From a high level the differences are
pk_get_ontotrace()
passes otus_id = TRUE
to get_characters
which adds an additional otus
column to the resulting data frame
-pk_get_study_by_one
changes values from numbers into labelsWe create a nexml class for ontotrace NEXML data:
> nex <- pk_get_ontotrace_xml(taxon = c("Ictalurus", "Ameiurus"), entity = "fin spine")
For example pk_get_ontotrace()
the values are 1, NA, or 1 and 0:
> mat <- head(pk_get_ontotrace(nex))
> mat[,c(1,4,5)]
taxa anterior dentation of pectoral fin spine anterior distal serration of pectoral fin spine
1 Ameiurus brunneus 1 1
2 Ameiurus catus 1 1
3 Ameiurus melas NA 1 and 0
4 Ameiurus natalis NA 1
5 Ameiurus nebulosus 1 1
6 Ameiurus platycephalus 1 1
For example pk_get_study_by_one()
the values are "present", NA, or "":
> mat <- head(pk_get_study_by_one(nex))
> mat[,c(1,3,4)]
taxa anterior dentation of pectoral fin spine anterior distal serration of pectoral fin spine
1 Ameiurus brunneus present present
2 Ameiurus catus present present
3 Ameiurus melas NA
4 Ameiurus natalis NA present
5 Ameiurus nebulosus present present
6 Ameiurus platycephalus present present
To me it seems like some meaning has been lost here with "1 and 0" becoming "".

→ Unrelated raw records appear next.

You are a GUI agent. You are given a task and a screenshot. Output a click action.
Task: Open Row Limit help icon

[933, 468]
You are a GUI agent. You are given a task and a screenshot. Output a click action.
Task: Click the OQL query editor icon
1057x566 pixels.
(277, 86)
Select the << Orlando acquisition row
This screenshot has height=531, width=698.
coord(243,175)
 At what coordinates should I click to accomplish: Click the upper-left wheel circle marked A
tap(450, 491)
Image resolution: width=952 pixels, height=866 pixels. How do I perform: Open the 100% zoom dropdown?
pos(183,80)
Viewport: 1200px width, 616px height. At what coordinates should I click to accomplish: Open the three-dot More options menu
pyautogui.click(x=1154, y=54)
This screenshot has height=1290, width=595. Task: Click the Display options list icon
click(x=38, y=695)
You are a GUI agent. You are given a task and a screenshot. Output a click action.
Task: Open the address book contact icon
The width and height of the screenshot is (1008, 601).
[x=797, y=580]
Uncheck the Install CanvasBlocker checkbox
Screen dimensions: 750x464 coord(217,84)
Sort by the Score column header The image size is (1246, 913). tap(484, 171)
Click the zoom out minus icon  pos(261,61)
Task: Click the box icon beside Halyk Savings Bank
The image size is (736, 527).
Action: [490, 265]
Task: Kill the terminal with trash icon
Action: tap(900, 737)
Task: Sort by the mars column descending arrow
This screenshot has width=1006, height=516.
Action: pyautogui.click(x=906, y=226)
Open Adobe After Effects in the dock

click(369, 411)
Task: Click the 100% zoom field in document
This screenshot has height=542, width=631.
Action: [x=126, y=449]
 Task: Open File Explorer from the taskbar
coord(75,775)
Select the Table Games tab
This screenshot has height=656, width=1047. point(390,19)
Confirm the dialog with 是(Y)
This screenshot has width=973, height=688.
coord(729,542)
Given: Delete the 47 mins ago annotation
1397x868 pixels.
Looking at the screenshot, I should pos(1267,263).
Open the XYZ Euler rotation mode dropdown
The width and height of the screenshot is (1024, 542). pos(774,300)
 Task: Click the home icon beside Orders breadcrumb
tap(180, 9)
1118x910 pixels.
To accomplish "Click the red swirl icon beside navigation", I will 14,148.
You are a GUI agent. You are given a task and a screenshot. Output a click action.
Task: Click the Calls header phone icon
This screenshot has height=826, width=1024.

We create a nexml class for study NEXML data:
> (slist <- pk_get_study_list(taxon = "Ictalurus australis", entity = "fin"))
> (nex_list <- pk_get_study_xml(slist$id))
> nex2 <- nex_list[[1]]
For example pk_get_ontotrace()
we end up with only one number for column but a larger range:
> mat <- head(pk_get_ontotrace(nex2))
> mat[,c(1,4,5)]
taxa Anal-fin rays, species mean count Anterior dentations of pectoral spine
1 Ameiurus brunneus 1 3
2 Ameiurus catus 2 2
3 Ameiurus melas 2 1
4 Ameiurus natalis 3 1
5 Ameiurus nebulosus 2 2
6 Ameiurus platycephalus 2 3
For example pk_get_study_by_one()
we end up with labels that make it easier to understand the results:
> mat <- head(pk_get_study_by_one(nex2))
Map symbols to labels...
> mat[,c(1,4,5)]
taxa Anterior dentations of pectoral spine Anterior distal serrae of pectoral spine
1 Ameiurus brunneus large <3 moderately sharp serrae
2 Ameiurus catus moderate 3-6 moderately sharp serrae
3 Ameiurus melas small absent or scarcely developed
4 Ameiurus natalis small 3-6 moderately sharp serrae
5 Ameiurus nebulosus moderate <3 moderately sharp serrae
6 Ameiurus platycephalus large <3 moderately sharp serrae
How about creating a function that supports both cases like so?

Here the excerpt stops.